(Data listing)
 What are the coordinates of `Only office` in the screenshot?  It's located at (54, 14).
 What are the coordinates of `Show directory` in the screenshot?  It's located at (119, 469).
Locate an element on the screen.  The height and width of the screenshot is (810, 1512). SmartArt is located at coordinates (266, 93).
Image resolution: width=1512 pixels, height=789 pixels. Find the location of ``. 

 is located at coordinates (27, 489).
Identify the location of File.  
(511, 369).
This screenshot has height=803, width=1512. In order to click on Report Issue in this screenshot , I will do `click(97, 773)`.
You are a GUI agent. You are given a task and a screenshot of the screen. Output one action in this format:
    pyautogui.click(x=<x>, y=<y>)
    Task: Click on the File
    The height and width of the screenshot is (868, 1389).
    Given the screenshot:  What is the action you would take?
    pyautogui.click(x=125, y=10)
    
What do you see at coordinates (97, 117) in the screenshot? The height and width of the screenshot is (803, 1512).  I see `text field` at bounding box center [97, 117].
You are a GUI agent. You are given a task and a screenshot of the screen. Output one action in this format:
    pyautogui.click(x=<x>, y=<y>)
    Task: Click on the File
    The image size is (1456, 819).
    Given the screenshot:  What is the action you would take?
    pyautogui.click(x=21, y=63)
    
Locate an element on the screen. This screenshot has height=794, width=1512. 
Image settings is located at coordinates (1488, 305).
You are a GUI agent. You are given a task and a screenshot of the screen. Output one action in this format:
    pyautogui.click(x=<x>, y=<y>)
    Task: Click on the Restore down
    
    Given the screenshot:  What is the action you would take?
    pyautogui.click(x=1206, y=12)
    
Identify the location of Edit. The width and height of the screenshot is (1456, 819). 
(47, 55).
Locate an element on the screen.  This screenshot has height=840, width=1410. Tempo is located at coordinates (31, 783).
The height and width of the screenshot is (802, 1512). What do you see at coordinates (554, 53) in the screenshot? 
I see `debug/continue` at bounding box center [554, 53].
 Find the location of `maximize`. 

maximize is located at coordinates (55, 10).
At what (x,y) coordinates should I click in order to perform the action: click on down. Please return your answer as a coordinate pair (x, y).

__Exercise prompt__.
Transcribe the lines of the records verbatim, from the line containing "Identify the location of Edit." up to and including the line containing "coordinates (31, 783).".

__Solution for this problem__.
Identify the location of Edit. The width and height of the screenshot is (1456, 819). 
(47, 55).
Locate an element on the screen.  This screenshot has height=840, width=1410. Tempo is located at coordinates (31, 783).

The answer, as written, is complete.